* _Source document_:
▽
Like Booking was very much a fast going company, no design system, let's try a bunch of things and see what happens. But they had a reason for that, the reason was we're testing things to see what the users tell us because we wanna be able to get some results at the end. It's an e commerce company, it's very specific about that.
At Shopify, what I learned from day one was design should match In design, fidelity should match confidence. And that's why you get something like that, where an architect can draw something that is rough, not perfect, but the person knows what they're thinking here. They have an idea. And the roughness is doing some work, the fact that it's not done yet. It's actually allowing you to just accept it as it is and to tell yourself and your team, you know, I'm not done yet. I'm still exploring this.
I'm still going oh, it jumped. Oh, my gosh. The work isn't done. We keep thinking. Right? It protects the idea of from being treated as finished before it even is. Right? So this this kind of exploration, this kind of thinking, it also protects you, the designer, from just falling in love with all your ideas, all your solutions.
Right? Have you ever heard don't fall in love with your solutions? Like that's a thing. We shouldn't just, you know, design design the first solution and say that's the final product. As confidence grows, fidelity grows with it. Right? We sweat the details. We refine. You tighten the screws. Right? You choose the right tools, and then design earns its finish.
That's really the part of design. The problem is AI comes in and skips the heck out of all of that completely. AI just outputs everything at maximum fidelity on the first pass. Every single time. And if you prompt it again, you're going to get a different result. A new Ferrari just for you.
△
[Extracted data entries]
▽
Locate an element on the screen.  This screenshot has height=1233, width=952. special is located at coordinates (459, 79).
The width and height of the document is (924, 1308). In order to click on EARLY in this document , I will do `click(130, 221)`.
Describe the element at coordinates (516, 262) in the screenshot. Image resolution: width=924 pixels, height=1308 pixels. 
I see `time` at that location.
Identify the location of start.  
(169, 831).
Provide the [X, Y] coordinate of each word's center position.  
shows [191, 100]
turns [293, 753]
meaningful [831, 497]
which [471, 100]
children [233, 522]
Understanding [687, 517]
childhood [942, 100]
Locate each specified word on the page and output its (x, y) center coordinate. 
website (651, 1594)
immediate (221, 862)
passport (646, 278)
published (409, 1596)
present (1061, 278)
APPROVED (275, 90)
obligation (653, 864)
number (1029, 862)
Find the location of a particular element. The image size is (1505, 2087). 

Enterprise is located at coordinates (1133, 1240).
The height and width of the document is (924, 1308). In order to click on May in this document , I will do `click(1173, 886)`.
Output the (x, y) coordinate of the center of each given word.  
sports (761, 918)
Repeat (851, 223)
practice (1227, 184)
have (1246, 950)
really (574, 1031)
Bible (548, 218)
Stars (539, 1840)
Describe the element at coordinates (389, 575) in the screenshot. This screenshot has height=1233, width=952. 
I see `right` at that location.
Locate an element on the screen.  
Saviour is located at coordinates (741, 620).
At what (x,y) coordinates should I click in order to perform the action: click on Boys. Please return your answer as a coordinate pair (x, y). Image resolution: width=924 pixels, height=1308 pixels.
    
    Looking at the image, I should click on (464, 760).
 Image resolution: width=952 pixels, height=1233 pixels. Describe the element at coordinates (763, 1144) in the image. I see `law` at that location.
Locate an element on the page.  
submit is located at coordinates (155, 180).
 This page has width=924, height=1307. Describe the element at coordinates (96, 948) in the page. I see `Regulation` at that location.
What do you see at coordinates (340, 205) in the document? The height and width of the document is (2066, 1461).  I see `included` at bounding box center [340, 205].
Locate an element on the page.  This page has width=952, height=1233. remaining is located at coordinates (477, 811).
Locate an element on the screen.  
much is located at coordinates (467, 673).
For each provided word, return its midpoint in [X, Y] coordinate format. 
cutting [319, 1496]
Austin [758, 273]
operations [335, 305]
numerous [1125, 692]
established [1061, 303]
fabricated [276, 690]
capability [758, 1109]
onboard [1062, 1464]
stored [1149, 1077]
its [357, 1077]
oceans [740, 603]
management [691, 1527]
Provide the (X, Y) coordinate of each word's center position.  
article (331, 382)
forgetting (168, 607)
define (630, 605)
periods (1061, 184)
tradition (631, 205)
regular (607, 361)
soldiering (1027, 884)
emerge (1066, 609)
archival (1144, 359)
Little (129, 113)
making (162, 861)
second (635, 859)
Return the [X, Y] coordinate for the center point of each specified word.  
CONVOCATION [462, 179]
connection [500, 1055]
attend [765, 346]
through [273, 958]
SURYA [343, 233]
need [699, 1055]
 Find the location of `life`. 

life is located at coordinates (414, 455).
△
* _Work instructions_:
According to the design talk, what principle did the speaker learn at Shopify from day one?

* _Response_:
In design, fidelity should match confidence.